■ PROVIDED PASSAGE
-.-.-

[TowerTalk] elevated short vertical dipole or
quarterwave monopole?
Gary Schafer
garyschafer at comcast.net
Thu Dec 2 20:53:47 EST 2004
Tom,
Are you saying that it is not possible to decouple with a coaxial sleeve
such as is commonly used on VHF or UHF collinear antennas ? It was used
for many years quite successfully as a quarter wave VHF sleeve decoupled
mobile antenna by Bell telephone. Or are you referring only to a
vertical dipole sleeve antenna that is mounted close to the ground?
73
Gary K4FMX
Tom Rauch wrote:
>>I assume you meant "without" making the feedline part of
>
> the antenna, and,
>
>>yes, that is a problem. But, for the sake of discussion,
>
> assume you run the
>
>>feedline up the inside of the lower half of the dipole, so
>
> the "exposed"
>
>>part of the feedline is basically the same for both..
>
> something coming out
>
>>at the bottom of the antenna near the ground.
>
>
> The feedline shield exits the antenna at a point with the
> full potential of the lower tip of the antenna, and that
> isn't good. You might as well tape the feedline to the
> outside of the antenna as the inside, since the bottom of
> the antenna is NOT an electrical 1/4 wl with respect to the
> shield length along that area and thus there is almost no
> decoupling at all.
>
> Decoupling the shield is a real major PITA. Ferrites will
> overheat and fracture, air-wound coiled coax is pretty bulky
> and restricted BW.
>
> You need many many kilo's of impedance on the shield, or the
> shield to the rig is a major part of the radiating system
> ala EH antenna and Isotron antenna.
>
>
>>Interesting. Did you ever contemplate where the
>
> difference was coming from?

-.-.-

■ GIVEN INSTRUCTION A
In the TowerTalk post about antennas, which company is said to have used a quarter wave VHF sleeve decoupled mobile antenna for many years?

-.-.-

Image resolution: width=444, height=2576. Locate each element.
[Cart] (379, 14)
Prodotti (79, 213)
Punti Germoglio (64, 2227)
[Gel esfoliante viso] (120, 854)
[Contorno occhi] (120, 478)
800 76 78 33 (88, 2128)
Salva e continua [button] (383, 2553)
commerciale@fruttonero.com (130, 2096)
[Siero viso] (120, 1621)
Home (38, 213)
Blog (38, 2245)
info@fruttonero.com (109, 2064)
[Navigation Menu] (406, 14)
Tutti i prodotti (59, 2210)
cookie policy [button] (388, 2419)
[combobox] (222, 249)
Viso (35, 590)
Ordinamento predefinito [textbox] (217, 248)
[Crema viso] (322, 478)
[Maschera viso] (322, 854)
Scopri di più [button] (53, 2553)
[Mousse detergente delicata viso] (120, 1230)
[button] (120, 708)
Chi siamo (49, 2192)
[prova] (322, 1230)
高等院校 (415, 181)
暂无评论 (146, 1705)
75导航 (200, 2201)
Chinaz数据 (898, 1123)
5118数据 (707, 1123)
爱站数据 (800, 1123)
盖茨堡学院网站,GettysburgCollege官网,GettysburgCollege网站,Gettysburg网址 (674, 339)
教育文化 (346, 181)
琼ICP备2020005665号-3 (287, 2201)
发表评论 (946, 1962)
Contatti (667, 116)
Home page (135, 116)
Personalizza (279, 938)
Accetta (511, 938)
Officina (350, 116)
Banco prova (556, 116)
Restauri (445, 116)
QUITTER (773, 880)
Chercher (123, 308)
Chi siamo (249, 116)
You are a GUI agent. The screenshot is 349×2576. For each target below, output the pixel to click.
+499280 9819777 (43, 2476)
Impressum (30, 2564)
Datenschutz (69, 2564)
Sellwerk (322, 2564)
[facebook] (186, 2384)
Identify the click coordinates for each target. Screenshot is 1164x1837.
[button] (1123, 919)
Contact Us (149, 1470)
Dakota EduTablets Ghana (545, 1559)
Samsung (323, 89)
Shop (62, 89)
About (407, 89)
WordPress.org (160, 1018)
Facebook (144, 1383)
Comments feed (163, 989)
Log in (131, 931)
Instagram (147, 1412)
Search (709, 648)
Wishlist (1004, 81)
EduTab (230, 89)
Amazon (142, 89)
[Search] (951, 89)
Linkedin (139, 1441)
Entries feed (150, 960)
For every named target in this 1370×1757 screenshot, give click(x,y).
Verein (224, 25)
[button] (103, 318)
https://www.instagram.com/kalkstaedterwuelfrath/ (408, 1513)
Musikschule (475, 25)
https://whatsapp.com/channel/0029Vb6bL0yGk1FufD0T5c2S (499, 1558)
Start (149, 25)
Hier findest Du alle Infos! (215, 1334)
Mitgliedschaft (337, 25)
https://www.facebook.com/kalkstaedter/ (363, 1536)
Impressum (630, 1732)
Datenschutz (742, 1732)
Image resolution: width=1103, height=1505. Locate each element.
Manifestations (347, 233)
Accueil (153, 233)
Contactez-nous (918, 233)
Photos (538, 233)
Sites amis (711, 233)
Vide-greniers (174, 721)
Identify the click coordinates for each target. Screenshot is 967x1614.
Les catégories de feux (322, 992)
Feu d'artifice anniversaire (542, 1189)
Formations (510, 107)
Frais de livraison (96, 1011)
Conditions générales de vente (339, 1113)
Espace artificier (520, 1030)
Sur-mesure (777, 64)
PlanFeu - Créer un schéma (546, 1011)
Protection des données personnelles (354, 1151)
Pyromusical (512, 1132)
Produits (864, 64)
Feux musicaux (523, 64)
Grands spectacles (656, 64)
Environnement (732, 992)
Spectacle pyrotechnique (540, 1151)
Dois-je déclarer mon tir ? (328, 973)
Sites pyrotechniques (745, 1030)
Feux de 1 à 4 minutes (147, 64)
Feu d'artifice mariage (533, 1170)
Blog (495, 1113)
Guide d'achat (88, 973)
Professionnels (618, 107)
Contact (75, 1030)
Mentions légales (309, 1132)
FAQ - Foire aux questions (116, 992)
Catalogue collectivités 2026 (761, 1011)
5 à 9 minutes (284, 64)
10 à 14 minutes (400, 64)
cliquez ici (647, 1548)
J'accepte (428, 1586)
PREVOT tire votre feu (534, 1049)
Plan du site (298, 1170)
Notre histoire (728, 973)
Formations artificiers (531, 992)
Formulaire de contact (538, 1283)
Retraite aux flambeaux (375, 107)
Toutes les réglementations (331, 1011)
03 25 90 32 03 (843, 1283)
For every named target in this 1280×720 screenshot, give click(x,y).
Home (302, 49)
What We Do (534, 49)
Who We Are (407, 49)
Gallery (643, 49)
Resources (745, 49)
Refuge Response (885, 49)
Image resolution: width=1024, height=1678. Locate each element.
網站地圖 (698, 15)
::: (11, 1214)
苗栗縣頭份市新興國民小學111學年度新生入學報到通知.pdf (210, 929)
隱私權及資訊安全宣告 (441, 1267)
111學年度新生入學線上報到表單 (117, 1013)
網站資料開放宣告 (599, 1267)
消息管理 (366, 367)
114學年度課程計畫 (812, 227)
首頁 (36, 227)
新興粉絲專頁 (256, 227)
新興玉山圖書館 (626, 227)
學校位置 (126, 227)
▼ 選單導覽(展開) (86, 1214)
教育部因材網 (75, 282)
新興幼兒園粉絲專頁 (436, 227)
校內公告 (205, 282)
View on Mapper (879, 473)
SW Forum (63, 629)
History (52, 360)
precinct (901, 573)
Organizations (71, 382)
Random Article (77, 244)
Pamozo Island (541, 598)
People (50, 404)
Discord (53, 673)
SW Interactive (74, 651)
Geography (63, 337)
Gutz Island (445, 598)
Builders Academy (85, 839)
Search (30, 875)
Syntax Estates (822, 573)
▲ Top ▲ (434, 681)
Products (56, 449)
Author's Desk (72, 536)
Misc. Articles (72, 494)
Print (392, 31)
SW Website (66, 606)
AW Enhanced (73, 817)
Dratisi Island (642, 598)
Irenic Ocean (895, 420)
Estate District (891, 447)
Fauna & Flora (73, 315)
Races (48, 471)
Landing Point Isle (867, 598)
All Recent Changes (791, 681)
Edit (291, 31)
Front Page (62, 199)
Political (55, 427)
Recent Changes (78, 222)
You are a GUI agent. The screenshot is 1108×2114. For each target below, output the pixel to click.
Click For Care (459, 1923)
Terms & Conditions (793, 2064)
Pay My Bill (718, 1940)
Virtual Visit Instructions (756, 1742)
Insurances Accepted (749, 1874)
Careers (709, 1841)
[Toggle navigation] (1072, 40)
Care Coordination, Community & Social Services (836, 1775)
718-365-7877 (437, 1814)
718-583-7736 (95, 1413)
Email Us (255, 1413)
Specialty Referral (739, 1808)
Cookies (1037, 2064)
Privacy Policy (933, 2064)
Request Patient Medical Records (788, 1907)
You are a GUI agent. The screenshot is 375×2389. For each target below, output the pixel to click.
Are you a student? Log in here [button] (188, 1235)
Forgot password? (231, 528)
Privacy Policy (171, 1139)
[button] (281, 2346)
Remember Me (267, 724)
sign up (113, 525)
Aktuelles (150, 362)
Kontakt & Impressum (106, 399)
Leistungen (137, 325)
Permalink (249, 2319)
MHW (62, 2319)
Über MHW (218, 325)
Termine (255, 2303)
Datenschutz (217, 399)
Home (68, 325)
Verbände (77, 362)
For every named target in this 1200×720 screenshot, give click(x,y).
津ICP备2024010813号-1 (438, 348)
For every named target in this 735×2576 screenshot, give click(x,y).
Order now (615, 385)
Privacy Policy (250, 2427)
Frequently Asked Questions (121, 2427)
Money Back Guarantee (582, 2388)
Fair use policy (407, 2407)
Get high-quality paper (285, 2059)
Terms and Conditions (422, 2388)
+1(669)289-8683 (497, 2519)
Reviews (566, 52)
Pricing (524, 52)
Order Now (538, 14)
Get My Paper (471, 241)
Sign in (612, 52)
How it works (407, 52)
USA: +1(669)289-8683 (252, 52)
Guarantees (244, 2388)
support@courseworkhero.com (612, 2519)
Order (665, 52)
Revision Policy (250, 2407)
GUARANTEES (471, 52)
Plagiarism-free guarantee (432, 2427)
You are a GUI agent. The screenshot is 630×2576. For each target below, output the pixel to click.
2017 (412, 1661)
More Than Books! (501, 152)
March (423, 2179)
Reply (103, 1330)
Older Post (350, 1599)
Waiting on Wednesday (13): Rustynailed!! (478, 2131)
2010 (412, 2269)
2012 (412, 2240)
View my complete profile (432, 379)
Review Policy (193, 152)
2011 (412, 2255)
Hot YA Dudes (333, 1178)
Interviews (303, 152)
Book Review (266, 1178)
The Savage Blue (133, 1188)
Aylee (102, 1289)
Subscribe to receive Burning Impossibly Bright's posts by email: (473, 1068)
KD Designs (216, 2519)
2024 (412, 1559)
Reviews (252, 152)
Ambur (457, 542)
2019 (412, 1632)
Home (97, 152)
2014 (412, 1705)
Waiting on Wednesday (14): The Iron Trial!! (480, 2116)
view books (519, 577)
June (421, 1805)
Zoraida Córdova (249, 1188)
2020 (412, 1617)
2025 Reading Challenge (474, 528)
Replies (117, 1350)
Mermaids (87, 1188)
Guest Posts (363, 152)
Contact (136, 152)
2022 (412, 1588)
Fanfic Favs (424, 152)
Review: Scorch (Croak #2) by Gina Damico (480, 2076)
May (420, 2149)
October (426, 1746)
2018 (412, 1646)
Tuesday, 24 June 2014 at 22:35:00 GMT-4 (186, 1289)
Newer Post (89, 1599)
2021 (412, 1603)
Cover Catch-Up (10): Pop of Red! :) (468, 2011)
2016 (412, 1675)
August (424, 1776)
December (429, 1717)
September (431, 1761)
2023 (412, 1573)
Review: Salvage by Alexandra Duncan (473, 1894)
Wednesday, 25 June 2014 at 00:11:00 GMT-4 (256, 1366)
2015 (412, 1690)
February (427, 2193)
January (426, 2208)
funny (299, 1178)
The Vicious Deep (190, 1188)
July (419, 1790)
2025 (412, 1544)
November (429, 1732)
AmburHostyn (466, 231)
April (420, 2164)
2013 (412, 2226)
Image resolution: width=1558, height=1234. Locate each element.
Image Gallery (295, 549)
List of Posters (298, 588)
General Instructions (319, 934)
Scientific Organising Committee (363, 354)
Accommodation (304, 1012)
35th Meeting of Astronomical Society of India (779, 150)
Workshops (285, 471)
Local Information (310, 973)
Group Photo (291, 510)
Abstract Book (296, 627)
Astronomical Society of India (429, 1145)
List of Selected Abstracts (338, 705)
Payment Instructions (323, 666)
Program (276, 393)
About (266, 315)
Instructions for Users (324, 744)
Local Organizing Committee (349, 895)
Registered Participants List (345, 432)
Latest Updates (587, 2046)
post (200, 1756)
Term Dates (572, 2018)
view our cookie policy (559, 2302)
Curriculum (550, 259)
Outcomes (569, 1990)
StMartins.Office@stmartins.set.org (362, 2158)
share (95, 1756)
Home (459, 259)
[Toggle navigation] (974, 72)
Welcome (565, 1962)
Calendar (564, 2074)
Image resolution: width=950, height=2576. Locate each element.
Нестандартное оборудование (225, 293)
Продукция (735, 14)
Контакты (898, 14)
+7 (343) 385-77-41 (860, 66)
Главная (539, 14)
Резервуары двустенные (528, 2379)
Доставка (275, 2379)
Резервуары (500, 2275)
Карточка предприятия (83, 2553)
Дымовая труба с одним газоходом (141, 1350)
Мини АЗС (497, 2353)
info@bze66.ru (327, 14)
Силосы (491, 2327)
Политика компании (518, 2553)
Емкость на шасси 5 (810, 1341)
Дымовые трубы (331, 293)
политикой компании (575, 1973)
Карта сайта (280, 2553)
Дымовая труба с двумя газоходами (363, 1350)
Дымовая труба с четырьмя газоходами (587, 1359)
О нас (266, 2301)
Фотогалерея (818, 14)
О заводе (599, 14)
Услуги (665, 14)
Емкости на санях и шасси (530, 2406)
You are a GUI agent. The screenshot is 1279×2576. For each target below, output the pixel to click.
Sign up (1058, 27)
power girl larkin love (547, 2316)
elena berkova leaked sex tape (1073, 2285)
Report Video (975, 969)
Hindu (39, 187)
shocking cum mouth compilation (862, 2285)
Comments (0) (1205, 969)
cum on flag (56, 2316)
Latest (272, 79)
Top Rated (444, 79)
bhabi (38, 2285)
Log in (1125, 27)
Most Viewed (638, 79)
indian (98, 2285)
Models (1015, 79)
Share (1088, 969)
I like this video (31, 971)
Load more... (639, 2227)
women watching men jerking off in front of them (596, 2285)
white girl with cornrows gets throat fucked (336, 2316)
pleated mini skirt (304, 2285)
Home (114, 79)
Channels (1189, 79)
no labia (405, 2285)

-.-.-

■ GIVEN INSTRUCTION B
Echo the records from the line containing "Privacy Policy (933, 2064)" down to the line containing "Aylee (102, 1289)", with both of those lines included. Give only those lines.

■ CORRECT RESPONSE A
Bell telephone.

■ CORRECT RESPONSE B
Privacy Policy (933, 2064)
Request Patient Medical Records (788, 1907)
You are a GUI agent. The screenshot is 375×2389. For each target below, output the pixel to click.
Are you a student? Log in here [button] (188, 1235)
Forgot password? (231, 528)
Privacy Policy (171, 1139)
[button] (281, 2346)
Remember Me (267, 724)
sign up (113, 525)
Aktuelles (150, 362)
Kontakt & Impressum (106, 399)
Leistungen (137, 325)
Permalink (249, 2319)
MHW (62, 2319)
Über MHW (218, 325)
Termine (255, 2303)
Datenschutz (217, 399)
Home (68, 325)
Verbände (77, 362)
For every named target in this 1200×720 screenshot, give click(x,y).
津ICP备2024010813号-1 (438, 348)
For every named target in this 735×2576 screenshot, give click(x,y).
Order now (615, 385)
Privacy Policy (250, 2427)
Frequently Asked Questions (121, 2427)
Money Back Guarantee (582, 2388)
Fair use policy (407, 2407)
Get high-quality paper (285, 2059)
Terms and Conditions (422, 2388)
+1(669)289-8683 (497, 2519)
Reviews (566, 52)
Pricing (524, 52)
Order Now (538, 14)
Get My Paper (471, 241)
Sign in (612, 52)
How it works (407, 52)
USA: +1(669)289-8683 (252, 52)
Guarantees (244, 2388)
support@courseworkhero.com (612, 2519)
Order (665, 52)
Revision Policy (250, 2407)
GUARANTEES (471, 52)
Plagiarism-free guarantee (432, 2427)
You are a GUI agent. The screenshot is 630×2576. For each target below, output the pixel to click.
2017 (412, 1661)
More Than Books! (501, 152)
March (423, 2179)
Reply (103, 1330)
Older Post (350, 1599)
Waiting on Wednesday (13): Rustynailed!! (478, 2131)
2010 (412, 2269)
2012 (412, 2240)
View my complete profile (432, 379)
Review Policy (193, 152)
2011 (412, 2255)
Hot YA Dudes (333, 1178)
Interviews (303, 152)
Book Review (266, 1178)
The Savage Blue (133, 1188)
Aylee (102, 1289)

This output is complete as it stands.